Un maintien ferme de la doctrine sanitaire, aussi douloureuse soit-elle, pour contenir l’épizootie. La ministre de l’Agriculture, Annie Genevard, a assuré ce samedi 6 décembre que la dermatose nodulaire contagieuse (DNC) pourrait tuer 10 % des bovins en France si le strict protocole sanitaire en vigueur n’était pas respecté.

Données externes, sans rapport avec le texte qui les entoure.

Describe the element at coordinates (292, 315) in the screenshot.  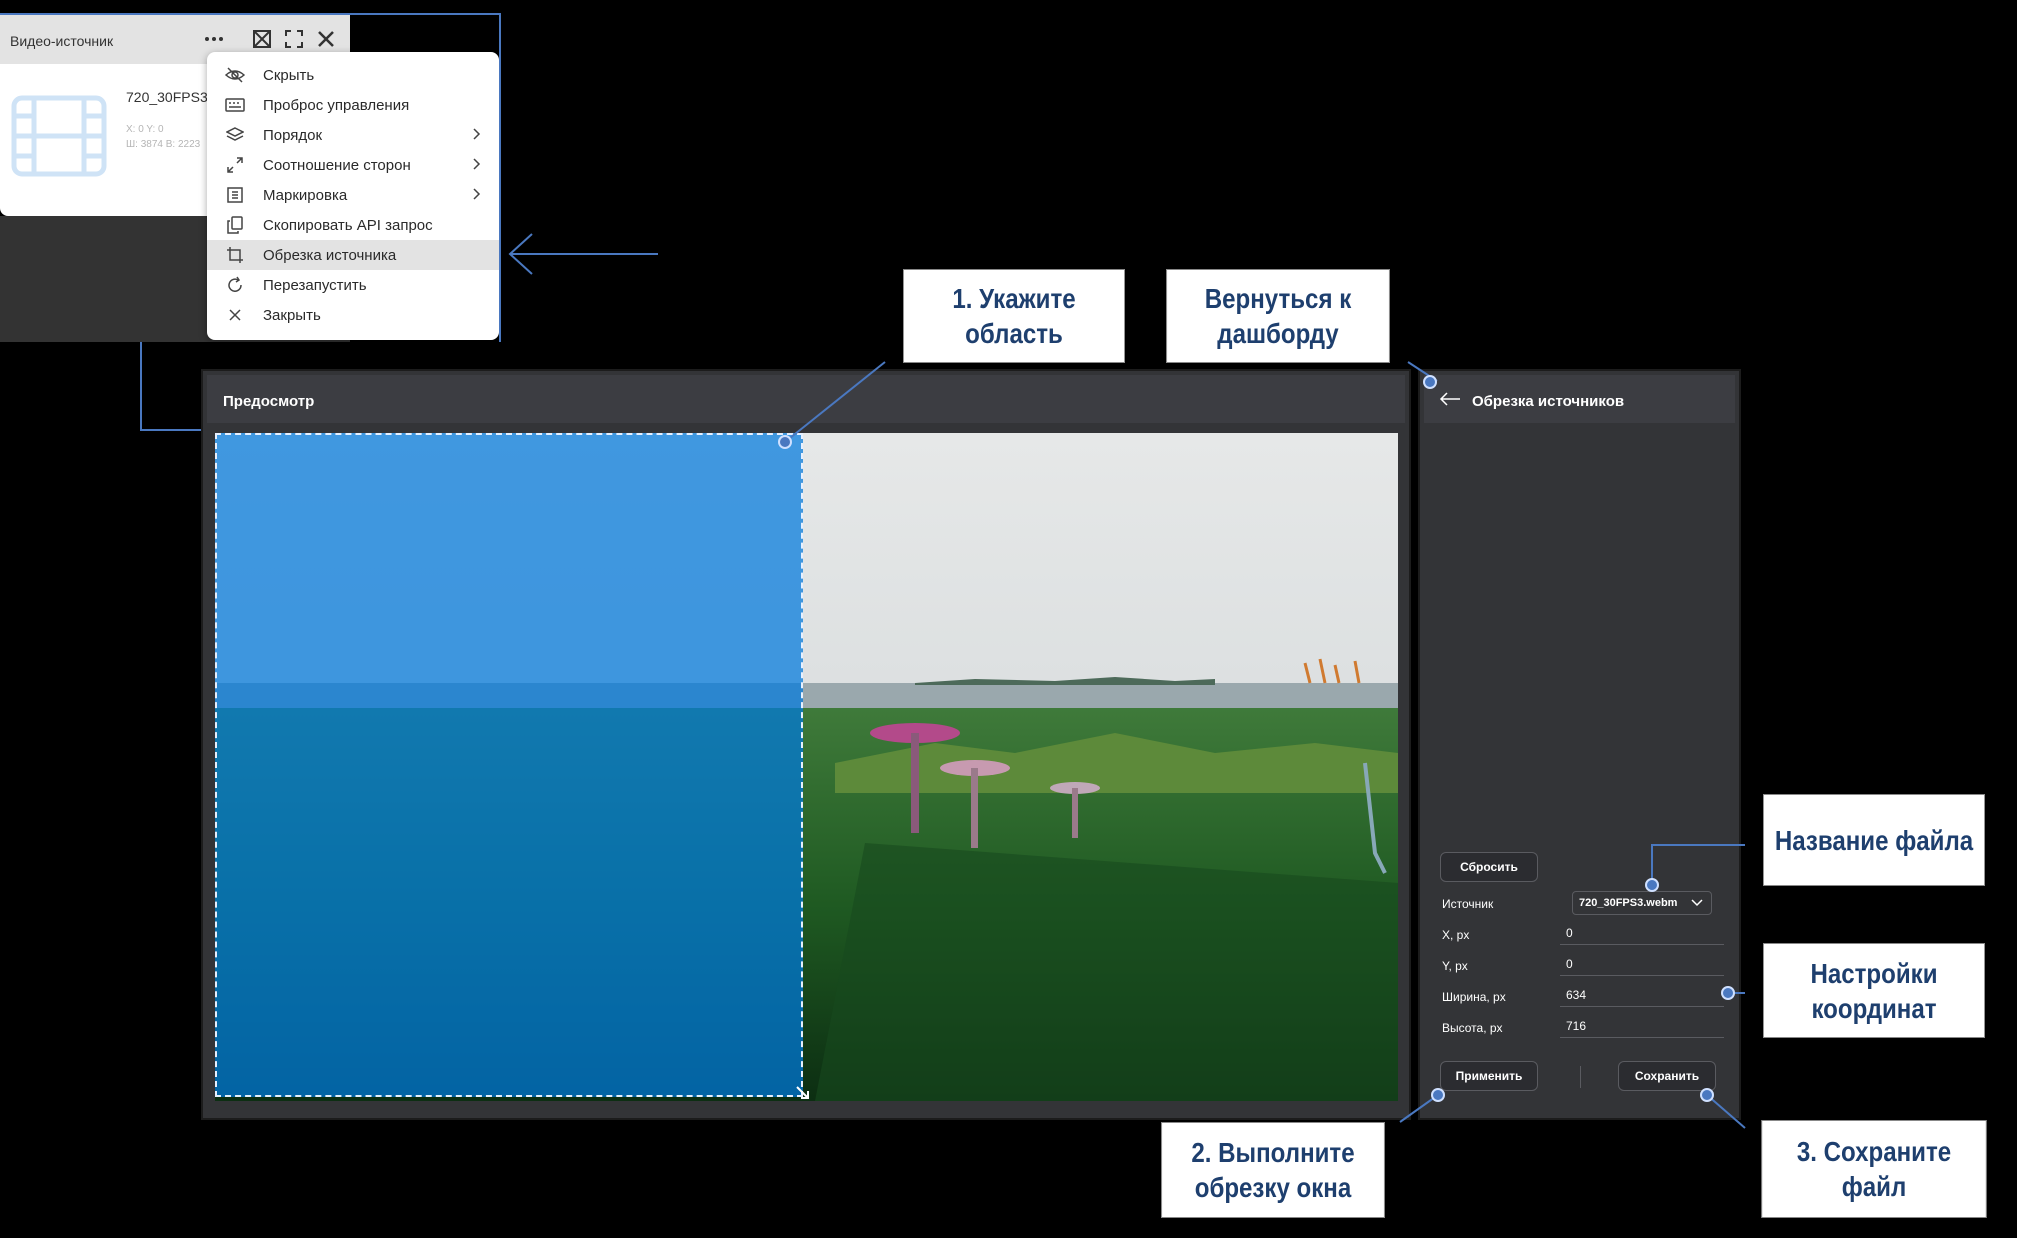
I see `menu-item-label: Закрыть` at that location.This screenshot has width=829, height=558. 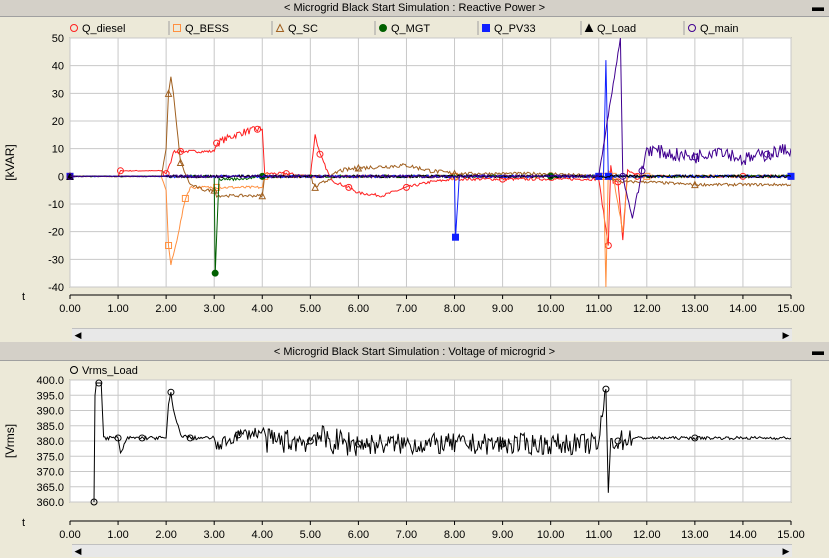 What do you see at coordinates (50, 396) in the screenshot?
I see `y-tick-label: 395.0` at bounding box center [50, 396].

Elle est venue défendre à Besançon le récent abattage d’un troupeau de 83 vaches dans le Doubs.
Mardi, l’opération menée dans un élevage de Pouilley-Français s’est déroulée de manière houleuse : des centaines de manifestants étaient venus protester contre cette mesure et les forces de l’ordre ont dû faire usage de gaz lacrymogène. Annie Genevard, qui devait rencontrer ce samedi l’éleveur touché par cet abattage massif, a revendiqué un discours «de compassion, mais aussi de vérité», excluant tout assouplissement du protocole.
«La stratégie mise en place fonctionne»
La stratégie sanitaire officielle, qui prévoit notamment, si une bête est contaminée, d’euthanasier tout le troupeau, «a porté ses fruits en Savoie et en Haute-Savoie», a fait valoir la ministre : dans ces deux départements alpins, «nous avons éradiqué la maladie en quatre mois» et «la vie est revenue», selon elle. «Oui, la stratégie mise en place fonctionne et nous protégerons l’élevage français», a encore insisté Annie Genevard.
Interview
Pour la ministre, la dermatose est une maladie «très grave», qui se propage «à une vitesse foudroyante» et «peut entraîner la mortalité de 10 % du cheptel bovin français, c’est-à-dire plus d’un million et demi d’animaux», si le protocole n’est pas respecté. «Après le désespoir de l’abattage d’un troupeau, il y a l’espoir de la reconstitution d’un troupeau, du retour à la vie dans la ferme. Et c’est à cet espoir qu’il faut absolument s’accrocher», a-t-elle encore souligné.
Sur environ 2 700 animaux euthanasiés en France depuis cinq mois, plus de 1 700 l’ont été dans une zone se partageant entre la Haute-Savoie, la Savoie et l’Ain, premier foyer de l’épizootie qui frappe désormais dans les Pyrénées et le Doubs.